Task requirements:
If a line in the entries below holds the string "agent", copy it.

Data for review:
┄┄┄┄┄┄┄┄┄┄┄┄┄┄┄┄┄┄┄┄

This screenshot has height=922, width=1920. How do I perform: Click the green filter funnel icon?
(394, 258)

┄┄┄┄┄┄┄┄┄┄┄┄┄┄┄┄┄┄┄┄

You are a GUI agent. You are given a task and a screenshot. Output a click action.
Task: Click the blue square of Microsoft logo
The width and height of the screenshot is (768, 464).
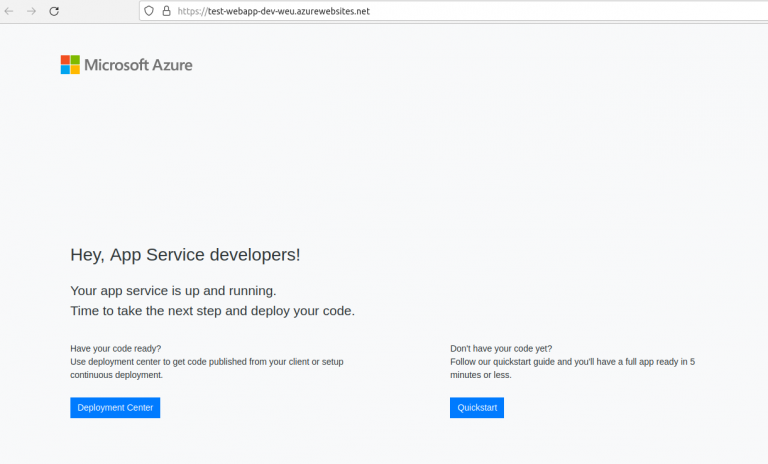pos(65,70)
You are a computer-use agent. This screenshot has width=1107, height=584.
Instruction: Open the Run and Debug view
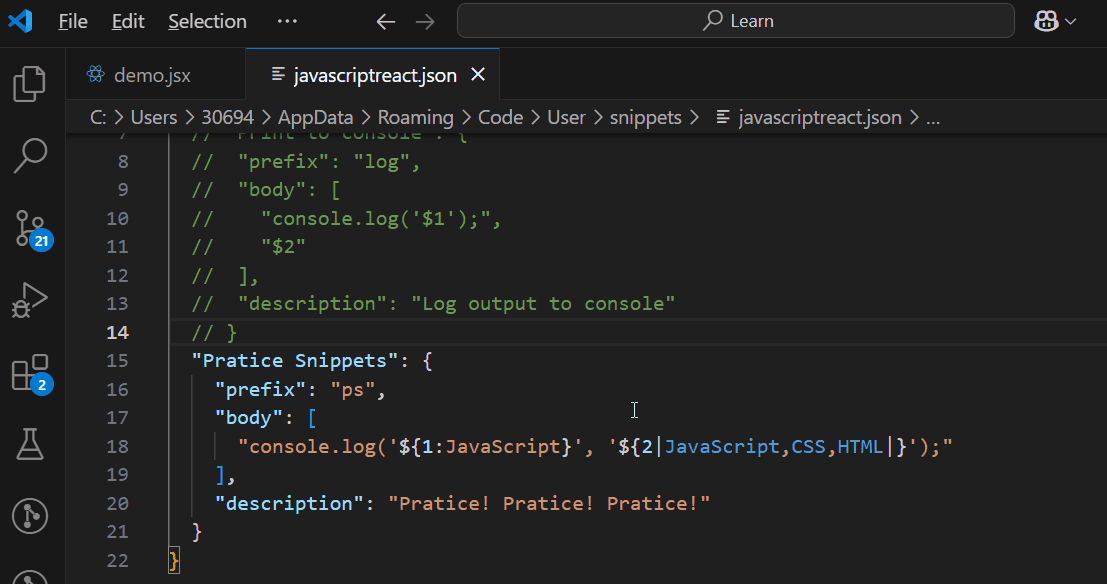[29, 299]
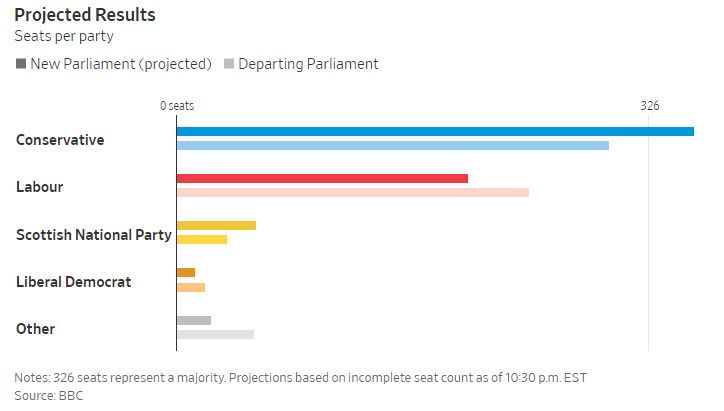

┄┄┄┄┄┄┄┄┄┄┄┄┄┄┄┄┄┄┄┄

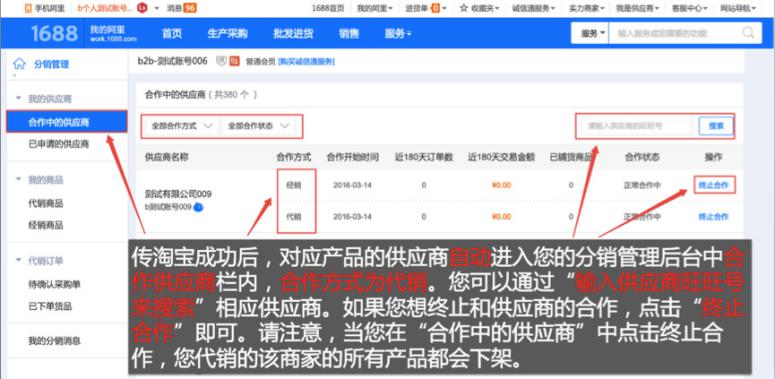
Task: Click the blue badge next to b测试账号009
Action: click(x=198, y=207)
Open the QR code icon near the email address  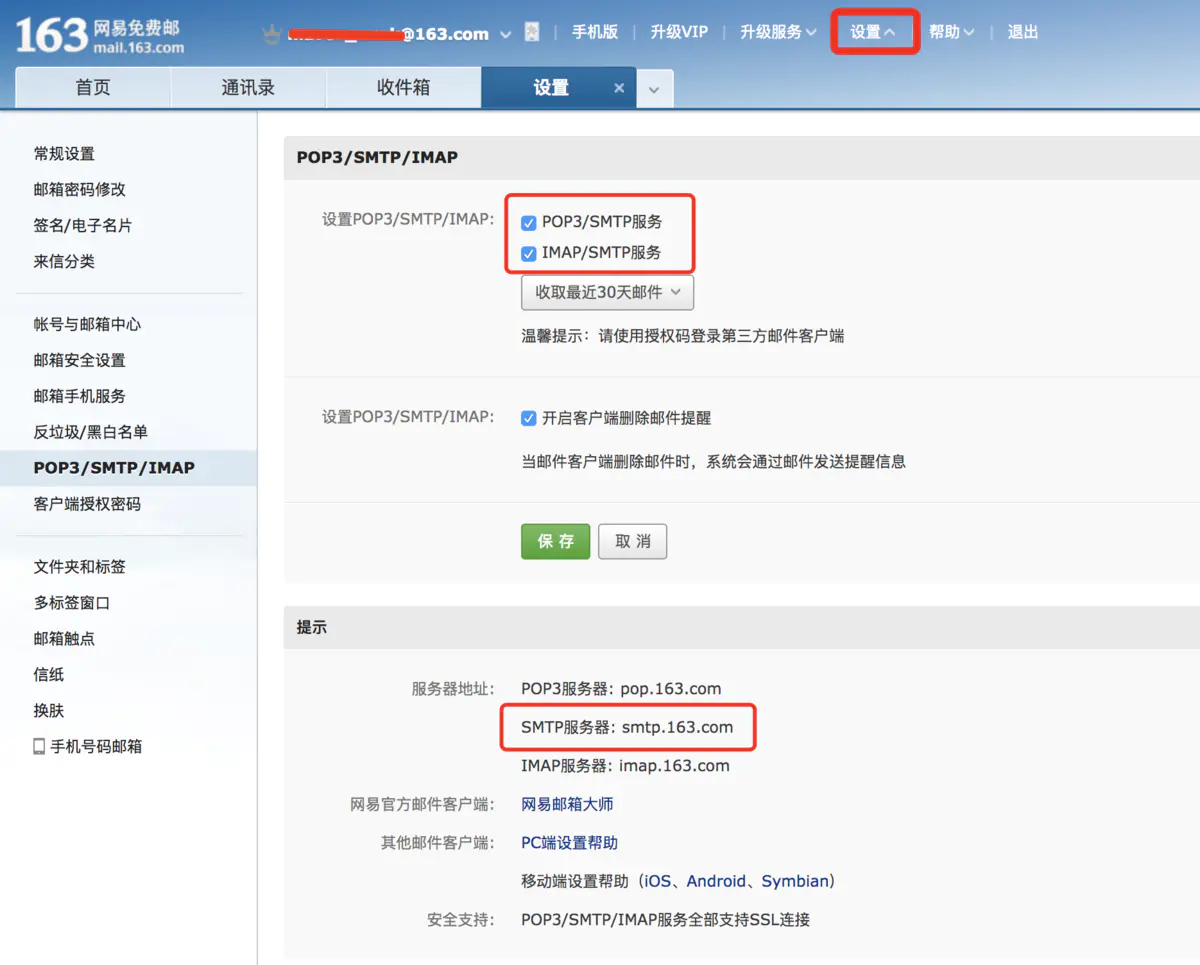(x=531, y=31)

┄┄┄┄┄┄┄┄┄┄┄┄┄┄┄┄┄┄┄┄

Result of this task:
You are a GUI agent. You are given a task and a screenshot. Output a click action.
You are a computer-use agent. This screenshot has width=1107, height=584.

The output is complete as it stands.